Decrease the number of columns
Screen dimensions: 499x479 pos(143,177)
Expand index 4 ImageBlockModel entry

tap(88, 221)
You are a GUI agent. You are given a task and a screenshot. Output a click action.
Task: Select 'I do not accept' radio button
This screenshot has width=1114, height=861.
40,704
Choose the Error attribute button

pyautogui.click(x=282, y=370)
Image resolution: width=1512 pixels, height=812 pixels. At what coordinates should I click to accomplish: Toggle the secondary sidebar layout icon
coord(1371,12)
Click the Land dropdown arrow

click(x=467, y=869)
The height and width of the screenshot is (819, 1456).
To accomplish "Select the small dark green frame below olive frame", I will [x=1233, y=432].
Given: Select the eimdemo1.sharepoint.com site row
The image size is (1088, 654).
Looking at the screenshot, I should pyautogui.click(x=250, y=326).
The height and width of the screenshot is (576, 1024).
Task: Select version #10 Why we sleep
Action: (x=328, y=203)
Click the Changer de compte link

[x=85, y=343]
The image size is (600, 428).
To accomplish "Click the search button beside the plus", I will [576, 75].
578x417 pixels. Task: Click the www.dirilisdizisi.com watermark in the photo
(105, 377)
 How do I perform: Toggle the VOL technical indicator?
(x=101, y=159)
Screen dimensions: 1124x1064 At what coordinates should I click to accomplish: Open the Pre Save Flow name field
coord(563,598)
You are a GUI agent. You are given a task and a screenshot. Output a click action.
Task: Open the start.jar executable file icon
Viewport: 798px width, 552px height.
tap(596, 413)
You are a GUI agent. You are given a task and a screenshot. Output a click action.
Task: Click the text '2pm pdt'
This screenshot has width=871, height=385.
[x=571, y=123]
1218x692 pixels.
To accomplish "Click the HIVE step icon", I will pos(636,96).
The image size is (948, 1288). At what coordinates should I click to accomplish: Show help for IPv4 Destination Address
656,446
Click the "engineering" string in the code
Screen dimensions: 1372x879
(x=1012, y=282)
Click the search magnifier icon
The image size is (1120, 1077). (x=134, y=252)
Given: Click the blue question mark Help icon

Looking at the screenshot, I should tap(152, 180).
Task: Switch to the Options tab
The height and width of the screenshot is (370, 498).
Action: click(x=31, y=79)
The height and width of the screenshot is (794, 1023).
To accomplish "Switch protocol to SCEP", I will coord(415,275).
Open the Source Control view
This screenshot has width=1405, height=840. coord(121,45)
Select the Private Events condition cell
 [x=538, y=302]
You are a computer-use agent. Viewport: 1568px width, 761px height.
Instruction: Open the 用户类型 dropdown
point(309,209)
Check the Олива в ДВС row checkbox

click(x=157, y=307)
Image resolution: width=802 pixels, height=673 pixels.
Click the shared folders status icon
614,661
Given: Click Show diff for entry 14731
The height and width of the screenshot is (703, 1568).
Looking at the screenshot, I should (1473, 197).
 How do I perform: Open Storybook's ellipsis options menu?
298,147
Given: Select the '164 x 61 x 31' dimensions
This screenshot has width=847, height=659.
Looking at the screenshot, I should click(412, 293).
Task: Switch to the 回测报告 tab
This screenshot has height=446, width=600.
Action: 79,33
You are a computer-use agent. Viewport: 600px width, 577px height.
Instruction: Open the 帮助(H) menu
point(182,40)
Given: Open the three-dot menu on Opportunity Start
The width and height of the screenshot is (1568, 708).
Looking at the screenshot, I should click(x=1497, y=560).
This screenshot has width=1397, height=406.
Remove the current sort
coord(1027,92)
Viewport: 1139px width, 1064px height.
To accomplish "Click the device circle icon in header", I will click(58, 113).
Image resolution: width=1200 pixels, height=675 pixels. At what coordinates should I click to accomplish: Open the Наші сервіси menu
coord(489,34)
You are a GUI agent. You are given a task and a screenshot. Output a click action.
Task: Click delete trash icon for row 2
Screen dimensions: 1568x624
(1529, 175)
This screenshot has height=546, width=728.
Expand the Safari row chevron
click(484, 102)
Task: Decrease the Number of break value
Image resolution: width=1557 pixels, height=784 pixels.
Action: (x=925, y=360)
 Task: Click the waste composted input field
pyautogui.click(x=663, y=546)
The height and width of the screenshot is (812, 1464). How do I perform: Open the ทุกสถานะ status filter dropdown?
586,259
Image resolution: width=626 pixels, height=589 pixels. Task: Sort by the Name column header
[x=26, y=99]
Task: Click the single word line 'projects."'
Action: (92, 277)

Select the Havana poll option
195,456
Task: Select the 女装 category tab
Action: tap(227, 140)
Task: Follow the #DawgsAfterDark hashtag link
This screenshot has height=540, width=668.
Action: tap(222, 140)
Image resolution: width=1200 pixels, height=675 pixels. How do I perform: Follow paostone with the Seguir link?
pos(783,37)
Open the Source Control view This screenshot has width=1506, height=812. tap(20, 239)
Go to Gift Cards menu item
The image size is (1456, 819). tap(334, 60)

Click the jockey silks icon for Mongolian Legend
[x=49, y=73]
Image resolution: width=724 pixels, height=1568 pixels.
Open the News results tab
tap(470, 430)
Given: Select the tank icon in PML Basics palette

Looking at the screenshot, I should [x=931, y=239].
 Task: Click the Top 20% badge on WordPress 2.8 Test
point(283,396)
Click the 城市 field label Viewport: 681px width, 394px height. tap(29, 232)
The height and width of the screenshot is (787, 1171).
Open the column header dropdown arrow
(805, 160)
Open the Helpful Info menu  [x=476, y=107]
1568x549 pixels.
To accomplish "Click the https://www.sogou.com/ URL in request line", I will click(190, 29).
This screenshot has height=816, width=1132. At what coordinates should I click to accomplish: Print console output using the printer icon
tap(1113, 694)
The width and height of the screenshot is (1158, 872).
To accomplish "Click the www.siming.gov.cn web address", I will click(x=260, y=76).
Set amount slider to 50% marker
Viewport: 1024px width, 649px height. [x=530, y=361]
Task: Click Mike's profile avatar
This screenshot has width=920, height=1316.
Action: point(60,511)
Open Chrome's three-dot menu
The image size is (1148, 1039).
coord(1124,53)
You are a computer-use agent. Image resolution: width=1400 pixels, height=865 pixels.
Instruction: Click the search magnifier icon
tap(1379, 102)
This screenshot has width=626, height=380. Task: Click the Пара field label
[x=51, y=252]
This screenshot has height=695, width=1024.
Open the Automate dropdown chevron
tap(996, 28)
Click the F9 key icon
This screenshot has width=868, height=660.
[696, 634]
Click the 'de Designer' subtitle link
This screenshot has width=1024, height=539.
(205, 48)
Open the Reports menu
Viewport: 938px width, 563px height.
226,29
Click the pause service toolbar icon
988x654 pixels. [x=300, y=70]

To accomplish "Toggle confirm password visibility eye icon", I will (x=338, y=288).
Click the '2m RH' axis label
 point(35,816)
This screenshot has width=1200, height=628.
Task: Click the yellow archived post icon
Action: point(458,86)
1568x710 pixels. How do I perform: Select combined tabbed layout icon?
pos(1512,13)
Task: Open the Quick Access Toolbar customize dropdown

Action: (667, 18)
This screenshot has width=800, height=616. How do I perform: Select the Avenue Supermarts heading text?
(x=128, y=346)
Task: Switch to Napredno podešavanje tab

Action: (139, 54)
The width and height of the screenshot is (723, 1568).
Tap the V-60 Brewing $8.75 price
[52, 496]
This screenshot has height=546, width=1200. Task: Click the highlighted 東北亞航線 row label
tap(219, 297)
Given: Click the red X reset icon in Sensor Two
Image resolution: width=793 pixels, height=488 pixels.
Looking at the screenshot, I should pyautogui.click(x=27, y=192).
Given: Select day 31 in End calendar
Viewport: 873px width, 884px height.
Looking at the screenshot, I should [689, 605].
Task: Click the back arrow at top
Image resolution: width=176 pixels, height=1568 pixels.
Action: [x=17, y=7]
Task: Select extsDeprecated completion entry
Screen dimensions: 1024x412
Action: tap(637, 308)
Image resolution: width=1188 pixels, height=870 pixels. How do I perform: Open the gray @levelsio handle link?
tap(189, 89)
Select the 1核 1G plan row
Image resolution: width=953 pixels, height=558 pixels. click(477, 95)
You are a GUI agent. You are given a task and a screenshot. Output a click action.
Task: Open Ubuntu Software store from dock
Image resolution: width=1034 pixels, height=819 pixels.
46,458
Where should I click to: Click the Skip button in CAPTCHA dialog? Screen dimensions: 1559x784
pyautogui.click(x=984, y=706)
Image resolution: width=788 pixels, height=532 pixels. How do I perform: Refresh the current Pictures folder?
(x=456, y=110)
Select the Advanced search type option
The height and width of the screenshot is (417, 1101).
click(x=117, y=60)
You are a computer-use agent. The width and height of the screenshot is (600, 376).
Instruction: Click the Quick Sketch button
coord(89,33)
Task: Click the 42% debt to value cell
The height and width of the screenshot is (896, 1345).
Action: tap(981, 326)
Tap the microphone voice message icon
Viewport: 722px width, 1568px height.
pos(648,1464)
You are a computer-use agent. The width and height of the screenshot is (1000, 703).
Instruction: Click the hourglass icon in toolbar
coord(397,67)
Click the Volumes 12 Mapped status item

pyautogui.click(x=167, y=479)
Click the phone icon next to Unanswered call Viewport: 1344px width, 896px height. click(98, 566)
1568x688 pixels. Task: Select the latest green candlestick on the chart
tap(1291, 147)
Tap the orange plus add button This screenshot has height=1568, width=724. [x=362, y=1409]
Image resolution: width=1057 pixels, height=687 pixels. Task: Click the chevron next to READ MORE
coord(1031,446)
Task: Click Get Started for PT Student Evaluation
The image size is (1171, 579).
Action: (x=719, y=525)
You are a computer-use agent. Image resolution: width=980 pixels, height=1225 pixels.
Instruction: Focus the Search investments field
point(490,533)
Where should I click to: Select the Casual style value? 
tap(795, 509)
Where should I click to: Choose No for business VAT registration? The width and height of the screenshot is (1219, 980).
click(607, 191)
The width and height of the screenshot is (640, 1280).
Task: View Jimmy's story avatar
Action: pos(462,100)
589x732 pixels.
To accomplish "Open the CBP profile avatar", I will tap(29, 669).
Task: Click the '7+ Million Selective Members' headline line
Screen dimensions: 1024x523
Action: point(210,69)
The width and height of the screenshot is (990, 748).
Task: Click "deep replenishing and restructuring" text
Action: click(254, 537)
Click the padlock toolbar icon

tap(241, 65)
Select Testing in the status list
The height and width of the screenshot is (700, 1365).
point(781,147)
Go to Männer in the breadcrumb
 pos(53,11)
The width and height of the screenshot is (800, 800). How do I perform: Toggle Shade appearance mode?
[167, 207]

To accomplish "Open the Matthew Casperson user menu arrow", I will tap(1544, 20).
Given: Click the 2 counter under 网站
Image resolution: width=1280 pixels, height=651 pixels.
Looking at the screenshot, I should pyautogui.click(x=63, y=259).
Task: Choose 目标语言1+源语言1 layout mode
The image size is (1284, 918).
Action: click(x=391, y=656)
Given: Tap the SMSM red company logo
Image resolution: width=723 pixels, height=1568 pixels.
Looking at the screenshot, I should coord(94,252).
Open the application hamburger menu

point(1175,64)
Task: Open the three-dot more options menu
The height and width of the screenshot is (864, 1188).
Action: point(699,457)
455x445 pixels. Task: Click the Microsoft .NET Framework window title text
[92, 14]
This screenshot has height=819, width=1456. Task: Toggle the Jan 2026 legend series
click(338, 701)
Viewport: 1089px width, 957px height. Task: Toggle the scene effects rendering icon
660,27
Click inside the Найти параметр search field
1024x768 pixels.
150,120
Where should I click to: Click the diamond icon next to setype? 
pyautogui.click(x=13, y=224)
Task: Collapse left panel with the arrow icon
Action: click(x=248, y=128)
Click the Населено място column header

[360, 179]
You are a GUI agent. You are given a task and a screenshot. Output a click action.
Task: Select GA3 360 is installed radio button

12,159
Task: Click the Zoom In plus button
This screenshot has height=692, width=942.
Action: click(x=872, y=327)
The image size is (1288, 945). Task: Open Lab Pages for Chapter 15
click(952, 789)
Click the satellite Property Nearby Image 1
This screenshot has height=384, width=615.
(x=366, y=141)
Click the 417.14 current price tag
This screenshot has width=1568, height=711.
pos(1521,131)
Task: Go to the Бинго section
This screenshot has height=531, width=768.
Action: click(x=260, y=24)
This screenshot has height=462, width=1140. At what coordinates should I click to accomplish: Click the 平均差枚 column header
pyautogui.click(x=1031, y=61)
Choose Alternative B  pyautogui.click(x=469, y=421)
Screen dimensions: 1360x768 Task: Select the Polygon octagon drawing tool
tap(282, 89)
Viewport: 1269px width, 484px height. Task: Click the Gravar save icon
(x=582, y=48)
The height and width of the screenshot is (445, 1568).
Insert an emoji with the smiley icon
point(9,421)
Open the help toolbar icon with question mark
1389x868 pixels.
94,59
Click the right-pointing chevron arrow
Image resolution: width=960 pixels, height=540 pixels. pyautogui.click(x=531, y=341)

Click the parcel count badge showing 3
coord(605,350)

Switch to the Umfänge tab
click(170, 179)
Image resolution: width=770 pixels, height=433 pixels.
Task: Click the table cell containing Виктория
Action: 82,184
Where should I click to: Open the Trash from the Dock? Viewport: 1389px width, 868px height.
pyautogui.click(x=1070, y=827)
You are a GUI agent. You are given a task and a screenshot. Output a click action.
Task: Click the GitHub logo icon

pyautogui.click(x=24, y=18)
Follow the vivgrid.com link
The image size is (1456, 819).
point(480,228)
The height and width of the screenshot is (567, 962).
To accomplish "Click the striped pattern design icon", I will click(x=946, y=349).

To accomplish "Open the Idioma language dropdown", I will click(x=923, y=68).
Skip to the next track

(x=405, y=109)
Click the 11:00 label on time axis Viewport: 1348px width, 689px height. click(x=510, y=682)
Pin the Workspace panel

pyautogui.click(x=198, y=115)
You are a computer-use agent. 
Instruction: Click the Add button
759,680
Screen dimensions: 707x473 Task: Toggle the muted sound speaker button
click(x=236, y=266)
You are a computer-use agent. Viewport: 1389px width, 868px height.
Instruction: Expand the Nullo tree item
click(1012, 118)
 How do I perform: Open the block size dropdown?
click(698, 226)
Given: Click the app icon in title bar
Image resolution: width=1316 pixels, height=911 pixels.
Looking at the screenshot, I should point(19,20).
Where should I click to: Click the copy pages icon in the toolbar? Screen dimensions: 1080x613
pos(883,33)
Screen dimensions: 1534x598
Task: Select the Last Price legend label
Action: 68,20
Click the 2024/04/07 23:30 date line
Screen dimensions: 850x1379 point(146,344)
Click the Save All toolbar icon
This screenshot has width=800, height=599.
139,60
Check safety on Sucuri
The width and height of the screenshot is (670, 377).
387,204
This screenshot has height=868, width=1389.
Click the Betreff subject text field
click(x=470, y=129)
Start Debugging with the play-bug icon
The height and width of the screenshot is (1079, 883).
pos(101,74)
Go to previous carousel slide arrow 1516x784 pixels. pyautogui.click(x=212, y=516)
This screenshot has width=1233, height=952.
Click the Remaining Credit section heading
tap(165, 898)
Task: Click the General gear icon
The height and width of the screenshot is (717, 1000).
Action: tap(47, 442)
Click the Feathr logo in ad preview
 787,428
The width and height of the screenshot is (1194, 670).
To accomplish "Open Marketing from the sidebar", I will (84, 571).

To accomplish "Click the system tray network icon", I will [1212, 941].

Task prompt:
The string to find is "plus"; copy every line of the listing that has it.

Output of the exercise:
To accomplish "Click the search button beside the plus", I will [576, 75].
Tap the orange plus add button This screenshot has height=1568, width=724. [x=362, y=1409]
Task: Click the Zoom In plus button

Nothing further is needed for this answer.